■ **Requisitos del ejercicio**
(1) En el texto sobre la cartera tóxica del CIV, ¿qué expresión usaron las nuevas autoridades para describir el estado de los proyectos heredados de gobiernos anteriores?
(2) Continúa el texto sobre la cartera tóxica del CIV a partir de su última oración.

[Texto extraído]

“Cartera Tóxica”, para ser exacto. Esa fue la acertada expresión que las nuevas autoridades del CIV emplearon para describir el deplorable estado de los proyectos heredados de gobiernos anteriores. Por «cartera tóxica” habría que entender, según ChatGPT, un “conjunto de proyectos que no solo fallan en cumplir con sus objetivos y plazos debido a la corrupción, sino que además generan un impacto negativo en la reputación y la eficiencia del ministerio, afectando gravemente la infraestructura y los servicios públicos que dependen de estos proyectos”. Cualquier parecido con la realidad es pura coincidencia. Proyectos que implican riesgos significativos para el Estado, incluyendo litigios y responsabilidades económicas debido a las irregularidades cometidas. Proyectos con mala calidad de construcción, incumplimientos de plazos o sobrecostos debido a malas prácticas a lo largo de las distintas fases de los mismos. Proyectos adjudicados en circunstancias cuestionables o mediante claro favoritismo; en los cuales la ausencia de información clara y accesible dificulta la rendición de cuentas y el monitoreo por parte de la sociedad civil.

[/Texto extraído]
[Datos extraídos]

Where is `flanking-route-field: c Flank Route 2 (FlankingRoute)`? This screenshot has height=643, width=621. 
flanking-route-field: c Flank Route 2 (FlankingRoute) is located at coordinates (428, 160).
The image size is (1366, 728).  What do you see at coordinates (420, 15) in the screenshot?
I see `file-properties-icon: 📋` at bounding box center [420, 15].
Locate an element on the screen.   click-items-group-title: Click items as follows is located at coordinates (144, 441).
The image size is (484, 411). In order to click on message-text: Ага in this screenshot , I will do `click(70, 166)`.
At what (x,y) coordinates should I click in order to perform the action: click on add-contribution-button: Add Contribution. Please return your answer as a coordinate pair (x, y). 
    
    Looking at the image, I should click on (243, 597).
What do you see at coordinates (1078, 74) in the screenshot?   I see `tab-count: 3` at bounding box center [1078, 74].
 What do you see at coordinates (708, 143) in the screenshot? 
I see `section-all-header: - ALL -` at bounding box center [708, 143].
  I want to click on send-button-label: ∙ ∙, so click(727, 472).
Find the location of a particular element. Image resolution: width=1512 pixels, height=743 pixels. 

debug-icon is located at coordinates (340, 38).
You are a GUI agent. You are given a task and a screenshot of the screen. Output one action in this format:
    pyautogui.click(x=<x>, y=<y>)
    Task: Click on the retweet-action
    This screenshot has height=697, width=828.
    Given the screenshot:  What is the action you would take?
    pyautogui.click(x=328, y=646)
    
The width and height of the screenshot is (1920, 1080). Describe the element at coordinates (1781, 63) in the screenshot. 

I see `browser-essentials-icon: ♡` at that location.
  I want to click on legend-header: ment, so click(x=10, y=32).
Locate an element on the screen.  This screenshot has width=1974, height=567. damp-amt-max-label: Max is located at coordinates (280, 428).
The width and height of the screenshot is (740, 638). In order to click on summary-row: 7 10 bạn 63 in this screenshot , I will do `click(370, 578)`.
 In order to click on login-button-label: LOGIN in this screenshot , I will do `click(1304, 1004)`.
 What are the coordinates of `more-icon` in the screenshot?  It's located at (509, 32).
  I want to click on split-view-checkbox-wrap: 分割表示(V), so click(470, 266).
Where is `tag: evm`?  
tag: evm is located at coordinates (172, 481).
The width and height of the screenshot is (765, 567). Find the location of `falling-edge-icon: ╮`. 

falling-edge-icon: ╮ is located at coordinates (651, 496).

[/Datos extraídos]

■ **Respuestas por tarea**
(1) Usaron la expresión «cartera tóxica».

(2)
Los efectos nocivos de este tipo de proyectos y programas de obra vial son de todos conocidos: problemas y fallos en la infraestructura vial tales como hundimientos, deslaves, derrumbes, bloqueos en los sistemas de drenaje, acumulación de sedimentos y basura en las cunetas; presencia de objetos, materiales, vegetación y estructuras que interfieren con el flujo normal del tráfico vehicular y aumentan el riesgo de accidentes; así como proyectos inadecuadamente planificados, deficientemente diseñados, mal construidos y pobremente mantenidos, que acarrean serias repercusiones en la seguridad y funcionalidad de las vías públicas. Toxicidad que afectamente negativamente la calidad de vida, productividad y rentabilidad de los negocios de quienes dependen de estas vías para transitar por el país. Además, estas malas inversiones tienen un importante efecto adicional: el costo de oportunidad que tienen los fondos que se consume este portafolio de proyectos. Los usos alternativos que podrían tener dichos fondos si se dedicaran a atender otro tipo de necesidades sociales o económicas prioritarias para la población.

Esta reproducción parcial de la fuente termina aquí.